GARNETT: New and controversial research from Oregon State University seems to back up the idea of letting the burned forest lie. Graduate student Dan Donato studied the landscape left behind by the Biscuit burn and found that new trees were sprouting from the ashes. He got his paper published in the journal of Science, but he encountered some resistance from some, at his own university. Soon, he found himself testifying before a Congressional subcommittee convened in Medford, Oregon.
DONATO: We found substantial conifer establishment two and three years after the fire, and that seedlings were surviving multiple years. Mature trees distributed throughout the burn that had not been killed by the fire probably acted as seed sources, and this underscores the importance of surviving trees to forest regeneration.
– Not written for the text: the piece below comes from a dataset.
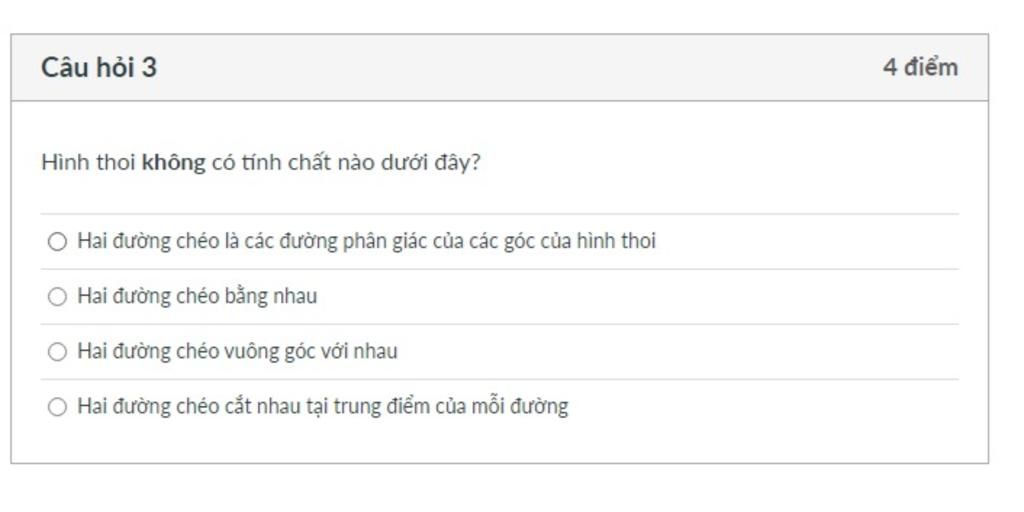Click answer text 'Hai đường chéo bằng nhau'
The image size is (1024, 512).
197,296
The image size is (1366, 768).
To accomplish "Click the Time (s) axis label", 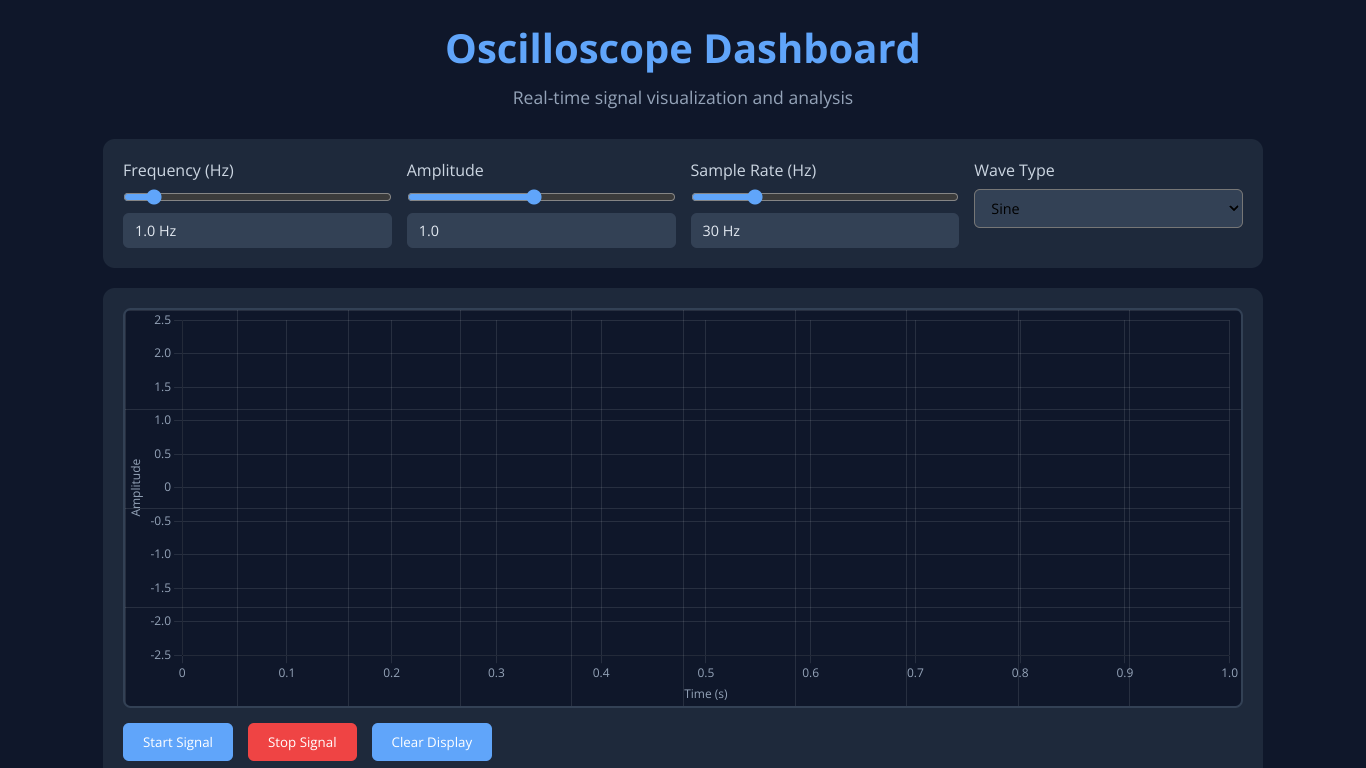I will click(x=705, y=693).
GARNETT: Then Donato and his fellow researchers compared areas left alone with those that had been salvage logged.
DONATO: The regeneration we observed was reduced by 71 percent as a result of the salvage operations. This was due to soil disturbance and burial by woody materials.
GARNETT: But forestry is economics as much as science. Many people in this part of Oregon are just as passionate that salvage logging provides jobs and helps pay to replant the forest. Former Oregon state Republican Party chairman Kevin Mannix spoke at a rally in Medford outside the Forest Service office, while inside, timber sales were up for bidding.
MANNIX: I thank you for coming here today to show your support for our timber workers, for those involved in the timber industry, and for the fair, balanced and progressive policies that are now finally being implemented so we can get Oregonians back to work, so that we can protect our forests from the depredations of nature which may occur, so that we can work with nature to provide productive jobs for Oregonians.
GARNETT: As the Undersecretary of Natural Resources for the Department of Agriculture, Mark Rey oversees the U.S. Forest Service. Although he’s a senior administration official, he’s reportedly been closely involved in the Biscuit Fire timber auctions. Rey says the Governor of Oregon has no reason to be upset.
REY: The Governor has a very different recollection of our discussions than I do.
GARNETT: Rey is referring to a meeting he had with Governor Kulongoski more than a year ago trying to settle lawsuits about salvage logging in the Biscuit Fire area.
REY: The purpose of that discussion was to see whether the state could be of assistance in trying to help broker a mediation. Ultimately, that wasn’t possible, and what we agreed to that day was that we would agree to disagree.
GARNETT: Rey says he’s not been pulling the strings from Washington, D.C. to log in roadless areas of Oregon’s Siskiyou National Forest. And he says the Bush Administration is not contradicting its stated effort to return more authority over public land to states and local residents.
REY: So this is a case where, you know, a good faith negotiation failed. The plaintiffs thought that they could prevail in stopping virtually all harvesting in both the roadless and most of the roaded areas, and that’s not what the courts decided.
GARNETT: At least two more lawsuits are still pending about proposed logging in the Biscuit Fire area. Environmentalists say if logging is permitted in the roadless area of the Biscuit Fire, it will set a precedent.
But timber supporters point out that they’re going to be able to harvest only about 20 percent of the trees originally promised by the Forest Service. On Friday, June 9th, the Silver Creek Timber Company purchased the right to log 360 acres in the roadless area of the Biscuit Fire.
For Living on Earth, I’m Ley Garnett.